See https://sasansom.github.io/sedes/ for web-based visualizations produced by this system.
See the tag tapa-version to reproduce the figures from the TAPA article, "Sedes as Style in Greek Hexameter: A Computational Approach."
See support here for the DHQ article, "SEDES: Metrical Position in Greek Hexameter."
Sedes depends on The Classical Language Toolkit for lemmatization. You first need to install CLTK in a virtual environment:
python3 -m venv venv
source venv/bin/activate
pip3 install -U pip setuptools wheel
pip3 install cltk bs4 lxml
Next, install the grc_models_cltk
corpus:
python3 -c 'from cltk.data.fetch import FetchCorpus; FetchCorpus("grc").import_corpus("grc_models_cltk")'
The corpus is stored in a cltk_data
subdirectory of your home directory.
The authors have used commit
94c04ac
of the grc_models_cltk
corpus.
You only need to do the steps above once. Thereafter, every time you start a new shell, you need to run only the single command
source venv/bin/activate
The "src" subdirectory contains a tei2csv
program
that processes a TEI-encoded XML document as downloaded from Perseus
and produces a CSV file that annotates every word with
its line number and sedes.
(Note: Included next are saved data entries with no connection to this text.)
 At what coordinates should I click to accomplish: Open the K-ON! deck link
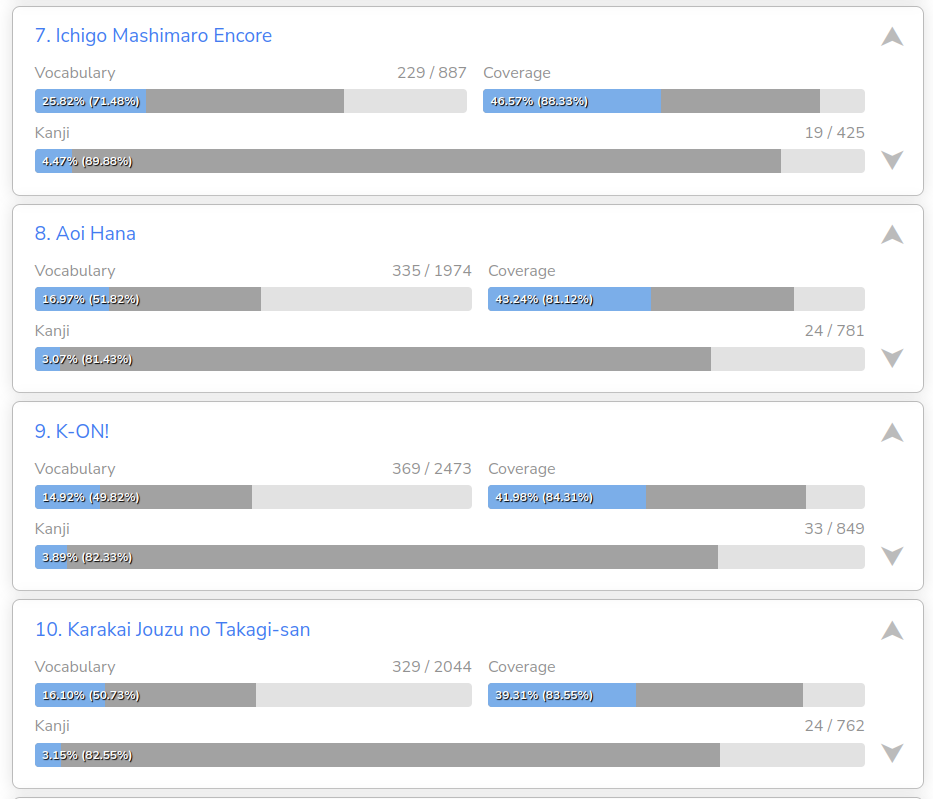point(71,432)
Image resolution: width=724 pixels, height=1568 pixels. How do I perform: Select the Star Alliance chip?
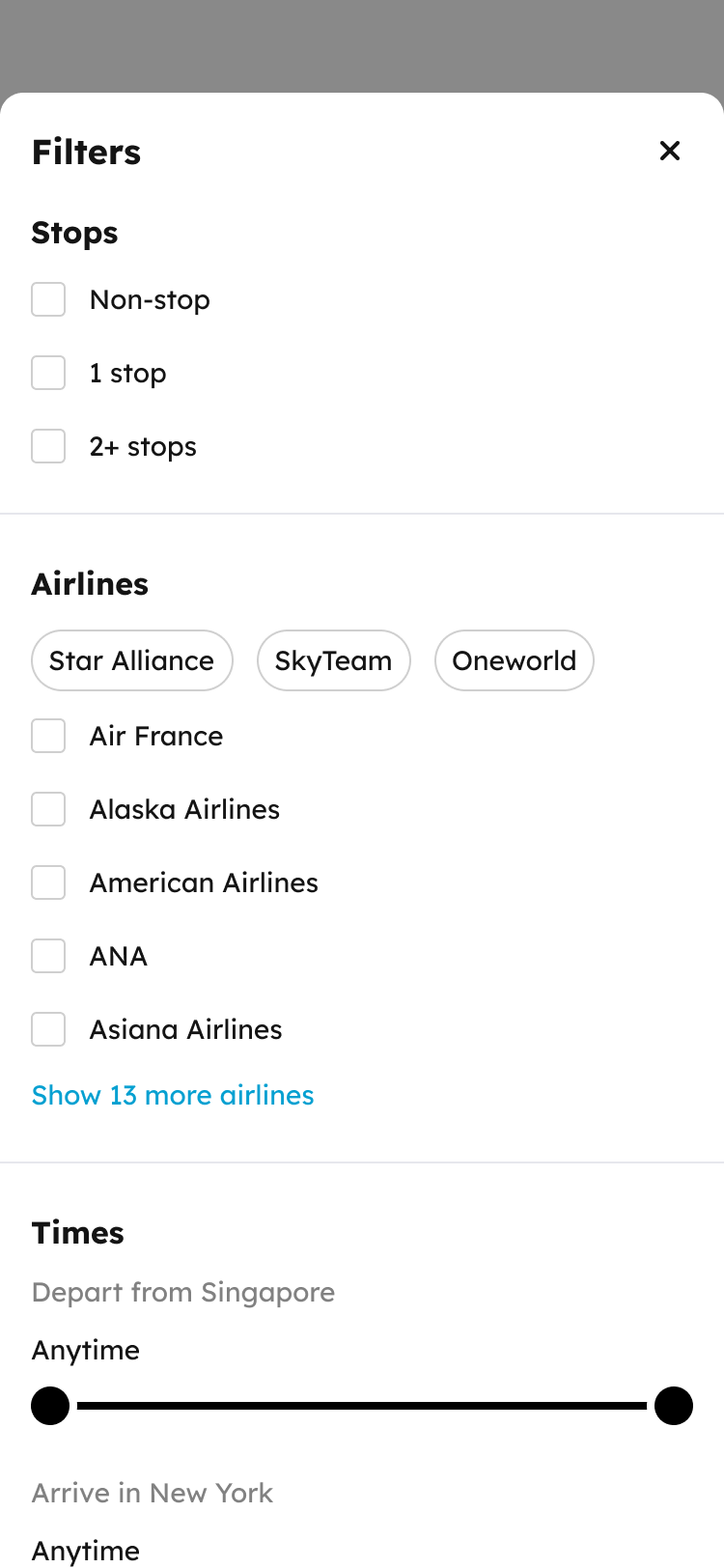tap(132, 660)
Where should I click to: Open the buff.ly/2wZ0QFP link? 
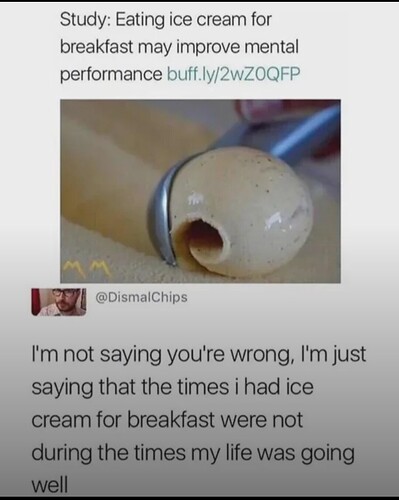point(233,74)
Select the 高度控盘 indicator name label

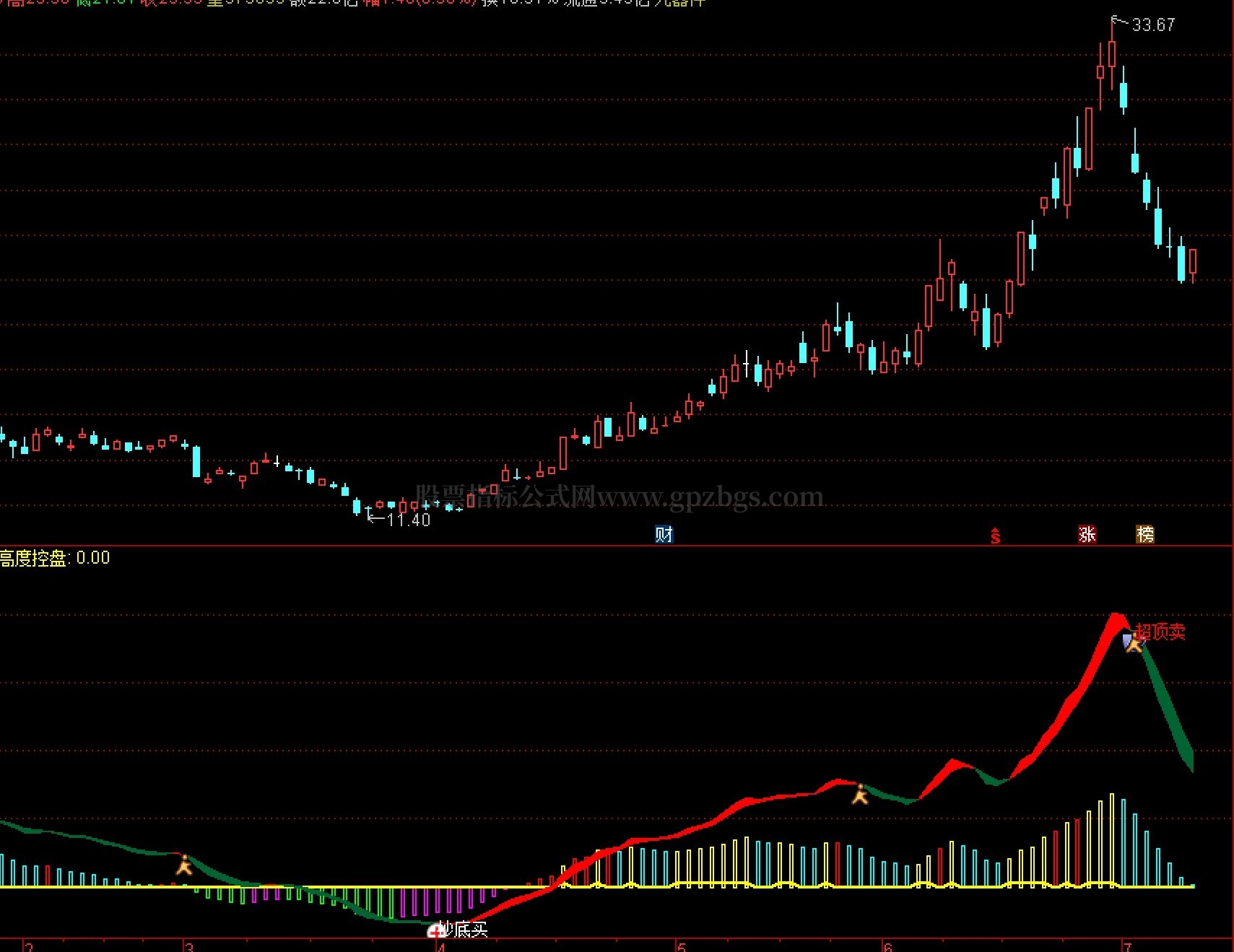click(34, 558)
For example:
./src/tei2csv "Il." corpus/iliad.xml > corpus/iliad.csv
The expectancy
program annotates one or more CSV files
as produced by tei2csv
with statistics about expectancy for each word.
./src/expectancy corpus/*.csv > expectancy.all.csv
The tei2html
program produces an HTML representation of
a TEI-encoded XML document, with visual highlighting of word expectancy.
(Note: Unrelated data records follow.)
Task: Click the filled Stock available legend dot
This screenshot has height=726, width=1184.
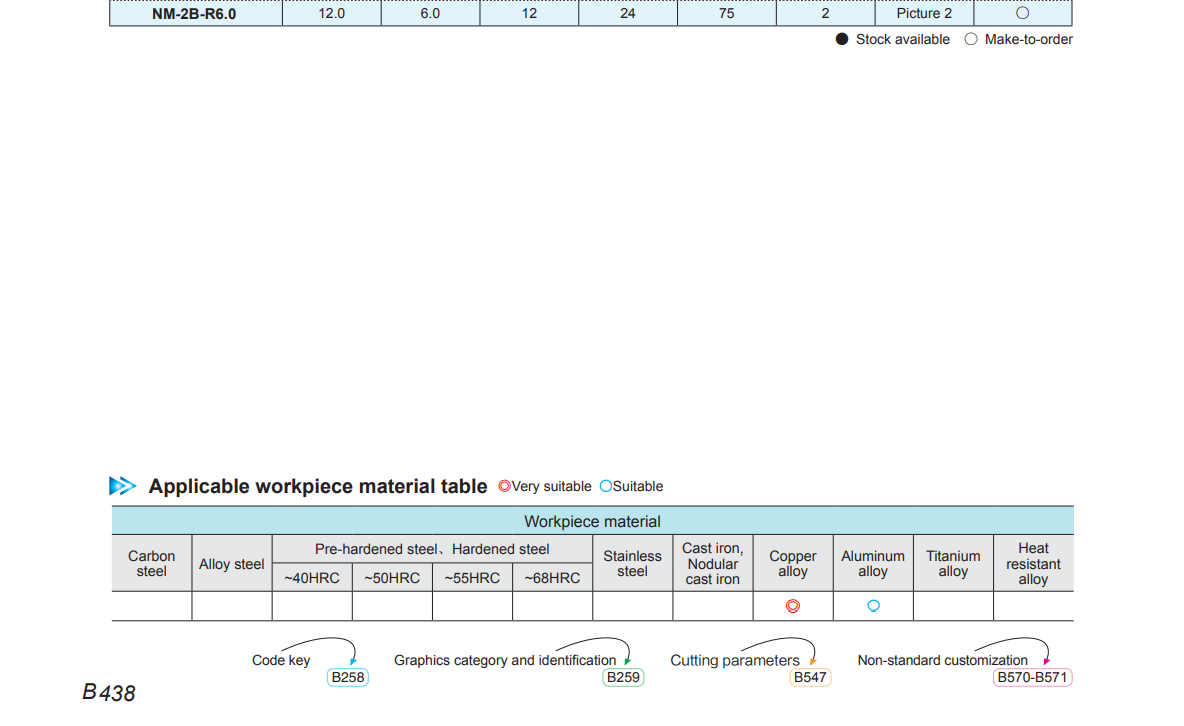Action: (x=842, y=39)
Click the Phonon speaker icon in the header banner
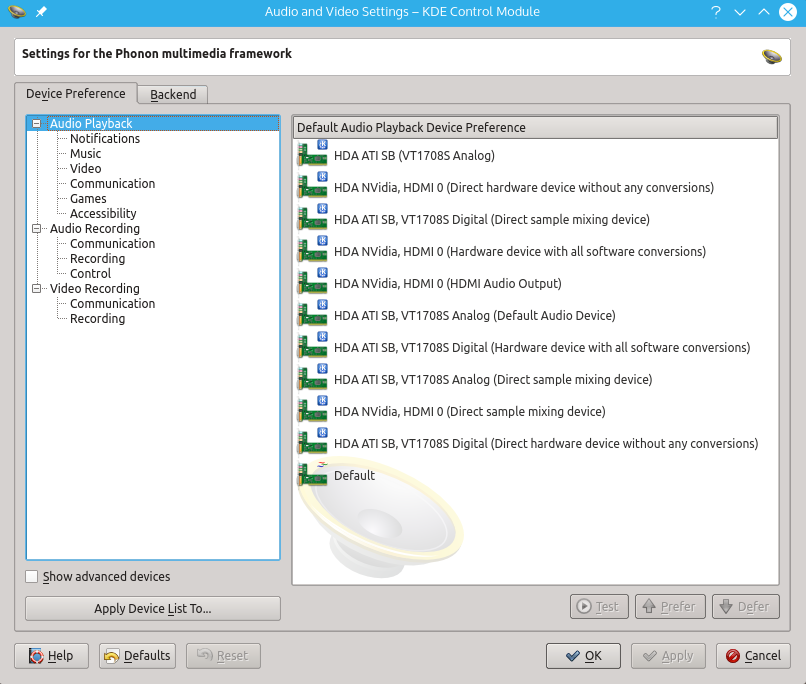 [x=772, y=57]
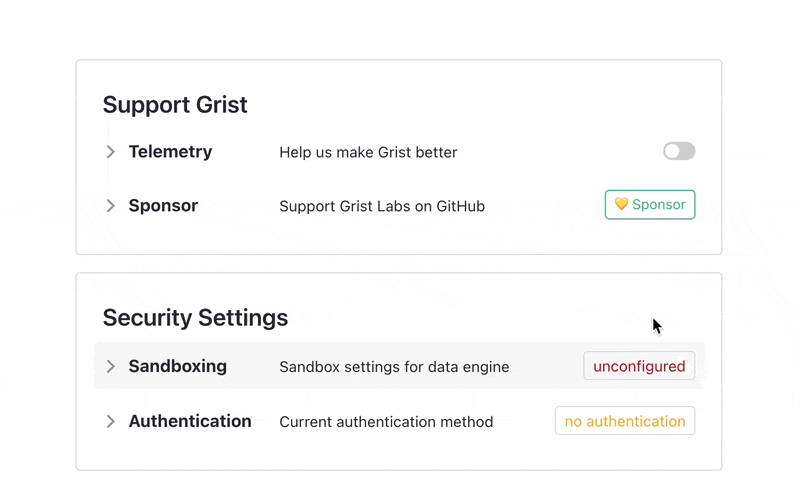Screen dimensions: 800x482
Task: Click 'Sandbox settings for data engine' description
Action: (394, 367)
If you put the HTML file in the sedes-web directory,
it will have access to locally installed web fonts for Greek.
./src/tei2html corpus/iliad.xml expectancy.all.csv > sedes-web/iliad.html
The join-expectancy
program takes a work-specific CSV file (as
produced by tei2csv
) and augments it with lemma/sedes expectancy
numbers.
./src/join-expectancy corpus/iliad.csv expectancy.all.csv > iliad-expectancy.csv
The "src/hexameter" subdirectory contains a Python module that we use for metrical analysis. It is by Hope Ranker and comes from https://github.com/epilanthanomai/hexameter.
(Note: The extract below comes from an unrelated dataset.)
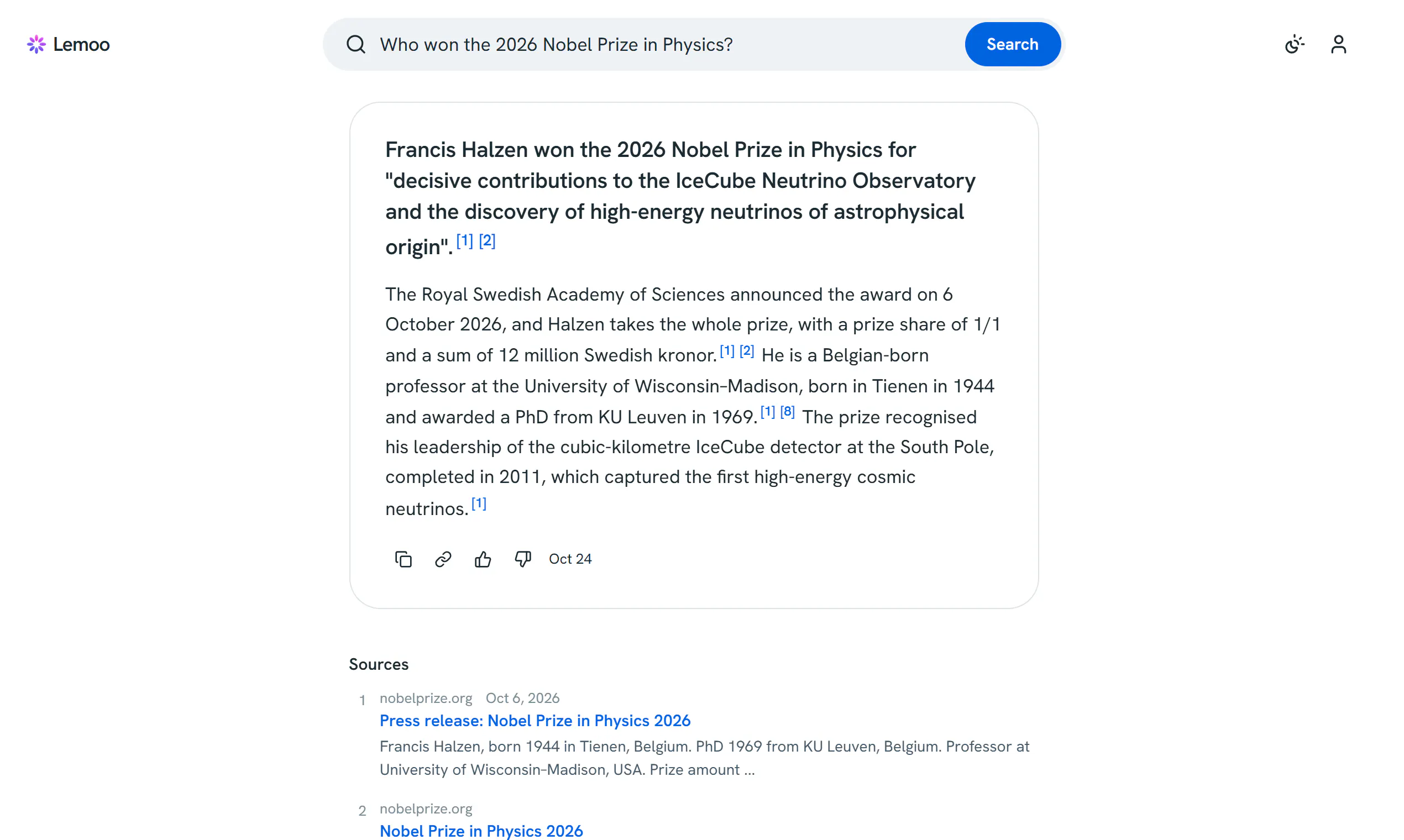Open citation [1] after cosmic neutrinos
The width and height of the screenshot is (1404, 840).
pyautogui.click(x=478, y=503)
The "corpus" subdirectory contains selected TEI-encoded XML texts downloaded from
Perseus.
These are suitable for input to tei2csv
and tei2html
.
If you have GNU Make installed, you can analyze all the texts in the corpus using the command
make -j4
The above command will run tei2csv, expectancy, and tei2html to produce HTML visualizations in the sedes-web directory, as well as intermediary files.
If you do not have GNU Make, the script make.sh
runs the
same commands as make
would:
./make.sh
The output of tei2csv
is
CSV
that may be imported into a spreadsheet or further processed
by another program.
Greek text is represented as UTF-8 Unicode text. Characters are stored in decomposed form using Normalization Form D (NFD); this means that diacritics are separate combining characters. For example, the word ἀοιδή is stored as the sequence of characters
U+03B1 GREEK SMALL LETTER ALPHA
U+0313 COMBINING COMMA ABOVE
U+03BF GREEK SMALL LETTER OMICRON
U+03B9 GREEK SMALL LETTER IOTA
U+03B4 GREEK SMALL LETTER DELTA
U+03B7 GREEK SMALL LETTER ETA
U+0301 COMBINING ACUTE ACCENT
After UTF-8 encoding, this sequence is
\xce\xb1\xcc\x93\xce\xbf\xce\xb9\xce\xb4\xce\xb7\xcc\x81
.
The characters that mark long and short metrical values
are respectively –
U+2013 EN DASH
and ⏑
U+23D1 METRICAL BREVE.